Эффект таинственности придает появление умирающей сестры Родерика – леди Мэдилейн, которая словно привидение проходимо мимо брата и посетителя, не удостоив их взглядом. И читателю кажется, что находится он в средневековом замке, населенном призраками ушедших времен.
В последующие дни напряженность только нарастает, а темные краски «удушливой атмосферы» только сгущаются. И ясно одно: хозяин у этого «дома скорби» - только один: страх. Слово «страх» повторяется в новелле очень часто. Страх сковал Родерика Ашера, страх владеет всеми, кто не живет, а доживает в этой «мрачной обители», так напоминающей подземелье. Недаром одна из картин Ашера «длинное подземелье», напоминающее туннель, из которой нет выхода.
На всем протяжении новеллы автор держит читателя в напряжении, которое только усугубляется при известии о смерти сестры Ашера. Казалось бы, повесть Эдгара По окончена. Но… выясняется, что леди Мэдилейн похоронена заживо! И ее появление за дверью комнаты наполняет всю новеллу не только скорбью, но и страхом. Близка развязка…
В конце новелла «Падение дома Ашеров» достигает наивысшего эмоционального напряжения. «Суровые картины природы», так поразившие рассказчика, прибывшего в Дом Ашеров, в конце произведения переходят в бурю, едва не погубившего его самого: «… налетел свирепый порыв урагана… и слепящий лик луны полностью явился передо мною.. я увидел, как рушатся древние стены <…> раздался дикий оглушительный грохот, словно рев тысячи водопадов… и глубокие воды зловещего озера у моих ног безмолвно и угрюмо сомкнулись над обломками дома Ашеров». Так, мрачное начало связано с трагическим концом, который повествует об угасании и гибели еще одного дворянского рода. В новелле Эдгара По «Падение дома Ашеров» в полной мере отразились особенности его художественной манеры. Во-первых, основной его принцип: новелла должна быть в певую очередь краткой, «без некоторой растянутости, без повторов». «Падение дома Ашеров» - сравнительно короткое произведение, отличающееся обманчивой простотой и ясностью, за которыми скрываются глубина и сложность. Читается новелла «на одном дыхании», что также для автора было очень важным. Второй принцип – единство впечатления, или эффекта. Единство эффекта должно служить задаче эмоционального и интеллектуального воздействия, что также достигнуто в произведении.

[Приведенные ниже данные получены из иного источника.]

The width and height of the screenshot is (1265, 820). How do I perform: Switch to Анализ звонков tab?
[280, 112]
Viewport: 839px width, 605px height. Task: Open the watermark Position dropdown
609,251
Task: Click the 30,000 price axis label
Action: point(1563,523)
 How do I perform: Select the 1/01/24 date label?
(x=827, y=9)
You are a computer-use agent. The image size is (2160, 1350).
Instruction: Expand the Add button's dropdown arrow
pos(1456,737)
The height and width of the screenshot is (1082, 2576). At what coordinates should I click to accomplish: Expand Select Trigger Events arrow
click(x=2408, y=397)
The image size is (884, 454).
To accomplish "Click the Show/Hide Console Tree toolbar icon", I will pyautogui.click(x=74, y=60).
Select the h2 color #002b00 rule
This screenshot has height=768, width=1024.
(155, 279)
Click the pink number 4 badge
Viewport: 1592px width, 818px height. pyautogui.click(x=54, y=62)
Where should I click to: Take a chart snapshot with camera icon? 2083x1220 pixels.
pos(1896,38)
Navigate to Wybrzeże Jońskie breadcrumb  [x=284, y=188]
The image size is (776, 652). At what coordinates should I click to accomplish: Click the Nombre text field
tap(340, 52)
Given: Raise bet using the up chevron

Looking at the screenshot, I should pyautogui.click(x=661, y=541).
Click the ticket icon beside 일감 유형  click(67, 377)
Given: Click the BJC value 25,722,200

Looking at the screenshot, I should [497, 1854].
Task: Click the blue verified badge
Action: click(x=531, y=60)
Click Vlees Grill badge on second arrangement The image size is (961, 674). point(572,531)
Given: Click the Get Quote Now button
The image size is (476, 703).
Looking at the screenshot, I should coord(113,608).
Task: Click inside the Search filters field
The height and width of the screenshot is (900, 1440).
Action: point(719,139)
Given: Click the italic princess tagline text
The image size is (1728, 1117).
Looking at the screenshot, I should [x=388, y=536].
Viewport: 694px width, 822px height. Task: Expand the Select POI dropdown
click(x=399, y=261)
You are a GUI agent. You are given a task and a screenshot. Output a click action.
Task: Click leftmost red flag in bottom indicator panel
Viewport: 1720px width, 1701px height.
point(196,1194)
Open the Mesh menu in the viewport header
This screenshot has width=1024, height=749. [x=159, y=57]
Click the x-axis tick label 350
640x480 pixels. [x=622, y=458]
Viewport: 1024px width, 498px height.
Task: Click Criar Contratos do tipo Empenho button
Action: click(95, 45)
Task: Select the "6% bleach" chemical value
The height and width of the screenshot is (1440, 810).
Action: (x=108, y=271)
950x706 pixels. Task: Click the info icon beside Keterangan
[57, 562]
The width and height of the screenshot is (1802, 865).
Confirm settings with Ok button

Сюжетно-композиционное построение в новелле таково, что нет ни единого слова, ни единой мысли, которые, прямо или косвенно, не были бы направлены на осуществление изначального замысла. Каждый эпизод, каждое событие, каждое слово в рассказе служат осуществлению замысла и достижению единого эффекта.
В новелле присутствует и единство стиля. Начало повествования в стилистическом отношении предвещает трагедию, которая произойдет в недалеком будущем со всеми обитателями дома. конец также стилистически выдержан, как и начало.
Таким образом, «Падение дома Ашеров» является проводником его теории в области построения новеллы как, по мысли автора, ведущего жанра литературы и его эстетических воззрений.
Научно – фантастические новеллы Э. По.
Американские романтики, как известно, питали безграничную склонность придавать жизнеподобие самым фантастическим своим домыслам. Простейшим и традиционным средством, к которому они прибегали, было включение в повествование всевозможных бытовых подробностей и деталей. Эдгар По был первым, кому пришла в голову мысль «достигнуть этого правдоподобия, пользуясь научными принципами». В этих словах Эдгар По сформулировал один из важнейших принципов научно-фантастической литературы.
Одна из самых интересных групп фантастики Эдгара По. Безусловно, к этой группе относится «Необыкновенное приключение некоего Ганса Пфааля» (1835), вообще это особенное произведение, ведь с него начинается не только технологическая фантастика новелл самого По, но и научная фантастика в целом. Это произведение – произведение эксперимент, в условиях, когда еще не установлены границы и законы жанра. Некоторые критики полагают, что писатель в это время не пытался преподнести читателю этот жанр «всерьез». Полагают так же, что По не осознавал того, что создает новый жанр, но интуитивно чувствовал, что «Ганс Пфааль» это не совсем обычное произведение. В примечании, которое он сделал, публикуя рассказ в сборнике «Гротески и арабески» (1840), он сопоставил «Ганса Пфааля» с «лунным направлением» в ренессансной и просветительской фантастике. «Все упомянутые брошюры преследуют сатирическую цель; тема — сравнение наших обычаев с обычаями жителей Луны. Ни в одной из них не сделано попытки придать с помощью научных подробностейправдоподобный характер самому путешествию. Своеобразие «Ганса Пфааля» заключается в попытке достигнуть этого правдоподобия, пользуясь научными принципами в той мере, в какой это допускает фантастический характер самой темы».Ю.В. Ковалев писал, что этими словами По, как раз и сформулировал важнейший принцип научно-фантастической литературы.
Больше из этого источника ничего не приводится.